Report how many lines of the following entries include the string "more"; respond with the number alone.

START Information shown

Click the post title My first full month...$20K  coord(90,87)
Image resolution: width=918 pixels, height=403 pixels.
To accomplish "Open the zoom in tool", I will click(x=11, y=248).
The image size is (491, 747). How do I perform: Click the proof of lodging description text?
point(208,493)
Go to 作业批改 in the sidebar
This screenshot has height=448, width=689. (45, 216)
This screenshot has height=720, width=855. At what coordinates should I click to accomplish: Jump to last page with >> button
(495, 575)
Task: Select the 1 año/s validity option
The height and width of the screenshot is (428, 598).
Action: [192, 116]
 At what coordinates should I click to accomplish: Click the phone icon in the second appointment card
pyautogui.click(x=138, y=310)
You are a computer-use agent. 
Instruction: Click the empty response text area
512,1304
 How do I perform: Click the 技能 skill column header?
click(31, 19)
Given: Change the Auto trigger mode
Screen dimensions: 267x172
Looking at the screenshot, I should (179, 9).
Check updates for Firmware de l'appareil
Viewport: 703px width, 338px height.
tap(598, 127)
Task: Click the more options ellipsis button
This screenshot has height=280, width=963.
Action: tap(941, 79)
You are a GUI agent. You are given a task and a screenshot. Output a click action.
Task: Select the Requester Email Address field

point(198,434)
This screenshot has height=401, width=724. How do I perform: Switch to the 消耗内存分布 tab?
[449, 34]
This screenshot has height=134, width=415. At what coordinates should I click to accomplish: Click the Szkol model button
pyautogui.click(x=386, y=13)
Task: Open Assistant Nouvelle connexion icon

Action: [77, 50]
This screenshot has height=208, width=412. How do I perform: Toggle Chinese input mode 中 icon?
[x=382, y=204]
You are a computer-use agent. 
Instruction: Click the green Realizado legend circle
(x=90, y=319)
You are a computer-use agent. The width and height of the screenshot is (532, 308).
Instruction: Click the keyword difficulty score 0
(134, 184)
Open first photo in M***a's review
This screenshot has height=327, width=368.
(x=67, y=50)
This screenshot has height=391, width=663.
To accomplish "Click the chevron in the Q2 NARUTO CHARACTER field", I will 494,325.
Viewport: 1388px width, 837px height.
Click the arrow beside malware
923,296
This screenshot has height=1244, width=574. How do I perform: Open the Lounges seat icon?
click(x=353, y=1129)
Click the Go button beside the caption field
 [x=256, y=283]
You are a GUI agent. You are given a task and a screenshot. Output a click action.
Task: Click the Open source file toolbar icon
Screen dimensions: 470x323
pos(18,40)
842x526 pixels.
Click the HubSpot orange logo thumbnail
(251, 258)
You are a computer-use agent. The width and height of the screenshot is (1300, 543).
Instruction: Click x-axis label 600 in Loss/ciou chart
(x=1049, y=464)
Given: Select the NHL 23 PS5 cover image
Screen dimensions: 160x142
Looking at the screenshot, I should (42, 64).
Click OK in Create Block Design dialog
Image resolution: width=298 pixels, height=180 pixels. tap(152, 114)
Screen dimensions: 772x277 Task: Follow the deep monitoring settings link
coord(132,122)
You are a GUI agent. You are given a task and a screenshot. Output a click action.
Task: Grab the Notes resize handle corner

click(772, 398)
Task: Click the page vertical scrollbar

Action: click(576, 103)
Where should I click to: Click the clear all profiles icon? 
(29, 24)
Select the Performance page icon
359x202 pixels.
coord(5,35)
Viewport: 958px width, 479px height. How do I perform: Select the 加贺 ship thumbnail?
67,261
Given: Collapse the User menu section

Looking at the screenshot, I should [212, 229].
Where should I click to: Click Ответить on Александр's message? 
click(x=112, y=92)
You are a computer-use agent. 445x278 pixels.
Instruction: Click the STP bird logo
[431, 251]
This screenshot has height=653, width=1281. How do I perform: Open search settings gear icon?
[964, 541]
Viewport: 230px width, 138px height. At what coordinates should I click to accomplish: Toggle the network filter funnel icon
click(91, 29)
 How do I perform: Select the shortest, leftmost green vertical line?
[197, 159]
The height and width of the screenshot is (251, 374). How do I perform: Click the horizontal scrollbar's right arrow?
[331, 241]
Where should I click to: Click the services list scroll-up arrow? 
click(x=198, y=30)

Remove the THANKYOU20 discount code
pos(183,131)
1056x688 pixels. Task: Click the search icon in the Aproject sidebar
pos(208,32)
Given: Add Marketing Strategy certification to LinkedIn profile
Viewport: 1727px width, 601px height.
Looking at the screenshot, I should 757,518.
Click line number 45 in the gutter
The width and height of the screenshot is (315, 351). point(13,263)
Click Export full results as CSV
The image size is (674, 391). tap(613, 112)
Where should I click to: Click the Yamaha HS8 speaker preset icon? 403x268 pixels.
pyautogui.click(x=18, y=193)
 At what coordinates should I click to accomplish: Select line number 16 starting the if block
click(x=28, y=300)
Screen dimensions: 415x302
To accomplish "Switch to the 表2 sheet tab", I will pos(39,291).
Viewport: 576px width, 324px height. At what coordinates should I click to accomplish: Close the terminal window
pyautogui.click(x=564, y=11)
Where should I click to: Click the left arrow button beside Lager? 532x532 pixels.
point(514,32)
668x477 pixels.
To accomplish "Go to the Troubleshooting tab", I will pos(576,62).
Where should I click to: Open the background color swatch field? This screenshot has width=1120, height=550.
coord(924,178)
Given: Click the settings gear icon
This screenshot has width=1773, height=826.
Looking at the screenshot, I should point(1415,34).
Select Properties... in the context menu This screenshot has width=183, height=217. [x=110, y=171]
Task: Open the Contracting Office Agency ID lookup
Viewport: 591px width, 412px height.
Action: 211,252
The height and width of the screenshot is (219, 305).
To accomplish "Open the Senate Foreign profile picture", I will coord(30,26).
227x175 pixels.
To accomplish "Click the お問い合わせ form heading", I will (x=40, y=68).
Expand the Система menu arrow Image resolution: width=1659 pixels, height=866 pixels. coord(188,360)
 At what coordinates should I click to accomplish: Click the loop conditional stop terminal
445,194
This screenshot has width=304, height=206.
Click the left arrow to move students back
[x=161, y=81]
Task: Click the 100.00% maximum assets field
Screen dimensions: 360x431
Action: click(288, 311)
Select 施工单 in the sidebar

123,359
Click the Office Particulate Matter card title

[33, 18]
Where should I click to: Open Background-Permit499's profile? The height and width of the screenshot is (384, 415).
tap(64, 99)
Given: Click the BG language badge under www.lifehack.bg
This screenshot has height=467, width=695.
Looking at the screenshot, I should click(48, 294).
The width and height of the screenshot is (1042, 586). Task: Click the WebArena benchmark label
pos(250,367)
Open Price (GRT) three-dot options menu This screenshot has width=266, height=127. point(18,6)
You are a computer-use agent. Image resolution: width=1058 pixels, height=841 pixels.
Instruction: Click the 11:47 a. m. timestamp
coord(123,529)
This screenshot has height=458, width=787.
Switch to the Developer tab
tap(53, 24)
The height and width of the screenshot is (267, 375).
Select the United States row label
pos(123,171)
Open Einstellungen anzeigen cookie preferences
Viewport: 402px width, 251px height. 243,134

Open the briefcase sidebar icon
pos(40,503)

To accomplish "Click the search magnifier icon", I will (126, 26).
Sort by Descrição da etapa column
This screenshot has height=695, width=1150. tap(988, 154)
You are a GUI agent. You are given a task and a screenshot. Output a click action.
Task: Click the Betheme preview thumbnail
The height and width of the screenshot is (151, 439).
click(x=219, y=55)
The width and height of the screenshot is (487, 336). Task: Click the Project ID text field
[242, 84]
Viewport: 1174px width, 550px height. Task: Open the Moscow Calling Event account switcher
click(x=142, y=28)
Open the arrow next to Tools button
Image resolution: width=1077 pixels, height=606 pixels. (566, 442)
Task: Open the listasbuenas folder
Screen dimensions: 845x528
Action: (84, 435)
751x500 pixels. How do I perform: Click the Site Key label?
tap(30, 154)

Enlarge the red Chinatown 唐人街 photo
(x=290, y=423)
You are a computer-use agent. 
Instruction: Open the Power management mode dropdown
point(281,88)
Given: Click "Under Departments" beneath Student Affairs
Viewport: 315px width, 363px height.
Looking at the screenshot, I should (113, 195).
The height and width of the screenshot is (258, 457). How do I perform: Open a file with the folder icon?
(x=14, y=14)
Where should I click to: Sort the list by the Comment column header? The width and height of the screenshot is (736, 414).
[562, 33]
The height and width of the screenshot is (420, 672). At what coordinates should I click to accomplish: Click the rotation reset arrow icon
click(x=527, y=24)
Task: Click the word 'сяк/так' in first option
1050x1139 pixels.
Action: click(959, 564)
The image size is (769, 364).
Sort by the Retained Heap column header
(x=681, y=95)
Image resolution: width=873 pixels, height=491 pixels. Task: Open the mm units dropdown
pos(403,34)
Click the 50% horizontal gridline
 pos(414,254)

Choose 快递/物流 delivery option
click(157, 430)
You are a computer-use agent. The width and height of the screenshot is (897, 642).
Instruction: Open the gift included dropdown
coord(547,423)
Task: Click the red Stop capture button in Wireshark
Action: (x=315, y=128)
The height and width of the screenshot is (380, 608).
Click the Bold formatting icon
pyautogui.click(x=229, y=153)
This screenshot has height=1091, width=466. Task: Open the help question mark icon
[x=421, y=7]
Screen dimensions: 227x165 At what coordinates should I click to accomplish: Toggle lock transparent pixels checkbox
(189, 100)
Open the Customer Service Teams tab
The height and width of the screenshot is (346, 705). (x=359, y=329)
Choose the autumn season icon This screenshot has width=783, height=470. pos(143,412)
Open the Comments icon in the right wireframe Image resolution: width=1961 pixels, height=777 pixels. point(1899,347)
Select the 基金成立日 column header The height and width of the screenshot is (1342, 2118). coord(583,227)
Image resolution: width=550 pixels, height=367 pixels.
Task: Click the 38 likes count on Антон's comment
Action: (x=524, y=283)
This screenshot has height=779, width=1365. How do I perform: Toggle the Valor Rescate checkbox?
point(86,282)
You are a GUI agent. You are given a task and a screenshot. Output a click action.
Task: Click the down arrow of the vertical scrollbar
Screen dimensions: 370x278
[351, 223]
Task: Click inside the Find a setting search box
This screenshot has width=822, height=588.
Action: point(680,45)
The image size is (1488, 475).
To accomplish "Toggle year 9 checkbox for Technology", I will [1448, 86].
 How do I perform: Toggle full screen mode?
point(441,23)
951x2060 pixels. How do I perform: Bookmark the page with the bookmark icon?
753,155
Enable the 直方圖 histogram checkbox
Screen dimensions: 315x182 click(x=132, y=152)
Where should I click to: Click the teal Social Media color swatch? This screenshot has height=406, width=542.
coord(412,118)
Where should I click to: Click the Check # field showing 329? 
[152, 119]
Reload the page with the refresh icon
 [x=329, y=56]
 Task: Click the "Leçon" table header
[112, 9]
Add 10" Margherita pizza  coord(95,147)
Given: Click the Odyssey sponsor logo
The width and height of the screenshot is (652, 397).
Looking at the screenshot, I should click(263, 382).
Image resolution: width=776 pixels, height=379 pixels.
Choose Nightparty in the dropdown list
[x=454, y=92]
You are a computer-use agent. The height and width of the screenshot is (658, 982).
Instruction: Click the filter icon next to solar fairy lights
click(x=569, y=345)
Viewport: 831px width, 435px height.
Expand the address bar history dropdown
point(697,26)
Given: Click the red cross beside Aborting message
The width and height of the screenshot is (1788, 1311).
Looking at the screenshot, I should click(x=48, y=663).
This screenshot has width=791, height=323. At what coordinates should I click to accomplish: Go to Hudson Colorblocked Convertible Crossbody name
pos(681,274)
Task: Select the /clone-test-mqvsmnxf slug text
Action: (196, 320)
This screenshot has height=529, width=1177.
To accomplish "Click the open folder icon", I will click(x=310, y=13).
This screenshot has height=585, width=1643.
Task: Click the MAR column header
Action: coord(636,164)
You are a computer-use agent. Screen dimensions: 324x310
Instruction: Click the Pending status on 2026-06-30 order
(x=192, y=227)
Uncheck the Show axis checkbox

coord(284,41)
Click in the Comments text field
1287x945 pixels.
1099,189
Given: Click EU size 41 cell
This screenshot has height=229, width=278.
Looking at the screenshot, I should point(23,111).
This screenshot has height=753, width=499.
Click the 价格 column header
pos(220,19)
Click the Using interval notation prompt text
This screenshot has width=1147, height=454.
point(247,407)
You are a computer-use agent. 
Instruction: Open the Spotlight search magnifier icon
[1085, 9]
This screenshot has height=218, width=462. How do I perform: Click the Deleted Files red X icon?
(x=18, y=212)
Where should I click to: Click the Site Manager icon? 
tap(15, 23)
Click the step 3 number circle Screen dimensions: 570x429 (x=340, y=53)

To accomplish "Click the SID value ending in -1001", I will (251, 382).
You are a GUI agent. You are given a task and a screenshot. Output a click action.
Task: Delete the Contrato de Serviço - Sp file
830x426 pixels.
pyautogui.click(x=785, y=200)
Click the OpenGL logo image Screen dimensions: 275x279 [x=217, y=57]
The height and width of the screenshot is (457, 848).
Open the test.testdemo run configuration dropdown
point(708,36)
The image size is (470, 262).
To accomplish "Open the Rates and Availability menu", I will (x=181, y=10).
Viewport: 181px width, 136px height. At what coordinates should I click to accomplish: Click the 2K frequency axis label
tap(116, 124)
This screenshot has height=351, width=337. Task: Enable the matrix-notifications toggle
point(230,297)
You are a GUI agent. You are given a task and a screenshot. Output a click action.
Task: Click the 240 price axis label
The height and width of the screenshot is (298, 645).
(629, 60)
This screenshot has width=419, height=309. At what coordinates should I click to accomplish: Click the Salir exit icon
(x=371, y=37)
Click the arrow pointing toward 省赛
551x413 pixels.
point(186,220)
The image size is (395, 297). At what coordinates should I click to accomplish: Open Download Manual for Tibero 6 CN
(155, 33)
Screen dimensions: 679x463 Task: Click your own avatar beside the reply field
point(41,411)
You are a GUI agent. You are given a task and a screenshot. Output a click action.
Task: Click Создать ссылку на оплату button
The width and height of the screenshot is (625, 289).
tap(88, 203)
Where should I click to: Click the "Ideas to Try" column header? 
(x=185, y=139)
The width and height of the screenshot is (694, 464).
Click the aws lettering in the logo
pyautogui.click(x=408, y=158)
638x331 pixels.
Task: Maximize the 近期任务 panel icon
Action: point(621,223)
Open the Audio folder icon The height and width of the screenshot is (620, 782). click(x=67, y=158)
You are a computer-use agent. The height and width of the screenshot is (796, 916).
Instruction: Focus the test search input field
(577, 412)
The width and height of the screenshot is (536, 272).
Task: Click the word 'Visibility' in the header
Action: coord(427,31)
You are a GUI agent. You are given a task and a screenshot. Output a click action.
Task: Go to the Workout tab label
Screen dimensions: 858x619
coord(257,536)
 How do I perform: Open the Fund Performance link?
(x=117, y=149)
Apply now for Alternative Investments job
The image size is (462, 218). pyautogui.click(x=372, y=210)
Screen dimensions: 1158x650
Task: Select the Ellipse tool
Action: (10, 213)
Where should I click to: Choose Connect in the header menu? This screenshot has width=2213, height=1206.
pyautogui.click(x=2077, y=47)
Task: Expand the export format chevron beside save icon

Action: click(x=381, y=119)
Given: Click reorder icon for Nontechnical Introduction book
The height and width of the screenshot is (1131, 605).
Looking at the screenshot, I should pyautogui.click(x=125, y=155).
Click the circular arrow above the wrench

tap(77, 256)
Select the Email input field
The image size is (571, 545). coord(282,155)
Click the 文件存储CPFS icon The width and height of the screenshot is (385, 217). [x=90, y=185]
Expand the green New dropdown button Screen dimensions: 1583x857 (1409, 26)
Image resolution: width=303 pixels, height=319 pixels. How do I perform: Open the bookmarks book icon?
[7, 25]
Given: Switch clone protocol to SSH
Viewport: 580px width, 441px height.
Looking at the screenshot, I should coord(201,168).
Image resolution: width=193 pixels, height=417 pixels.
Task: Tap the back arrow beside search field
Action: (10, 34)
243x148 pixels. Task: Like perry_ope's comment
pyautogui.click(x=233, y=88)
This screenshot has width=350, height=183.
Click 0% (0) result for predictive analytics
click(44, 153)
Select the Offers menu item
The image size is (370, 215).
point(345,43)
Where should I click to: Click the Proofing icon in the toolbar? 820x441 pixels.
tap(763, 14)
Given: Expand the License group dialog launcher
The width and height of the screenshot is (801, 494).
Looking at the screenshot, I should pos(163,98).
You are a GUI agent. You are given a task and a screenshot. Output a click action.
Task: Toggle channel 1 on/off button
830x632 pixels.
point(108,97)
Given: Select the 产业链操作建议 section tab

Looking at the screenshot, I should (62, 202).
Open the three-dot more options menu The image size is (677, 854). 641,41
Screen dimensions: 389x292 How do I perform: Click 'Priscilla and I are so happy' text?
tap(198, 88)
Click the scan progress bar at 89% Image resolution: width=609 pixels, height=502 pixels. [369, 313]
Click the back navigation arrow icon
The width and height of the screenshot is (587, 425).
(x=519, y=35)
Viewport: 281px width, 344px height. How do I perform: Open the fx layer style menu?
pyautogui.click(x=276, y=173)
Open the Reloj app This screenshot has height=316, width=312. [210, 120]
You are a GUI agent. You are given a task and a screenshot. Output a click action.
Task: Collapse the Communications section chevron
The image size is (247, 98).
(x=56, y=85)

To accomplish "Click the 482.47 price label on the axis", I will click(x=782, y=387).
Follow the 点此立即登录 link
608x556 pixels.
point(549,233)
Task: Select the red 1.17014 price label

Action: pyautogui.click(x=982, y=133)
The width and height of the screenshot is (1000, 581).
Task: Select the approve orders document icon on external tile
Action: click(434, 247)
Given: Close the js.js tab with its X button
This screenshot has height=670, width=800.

END Information shown

→ **Result**:
2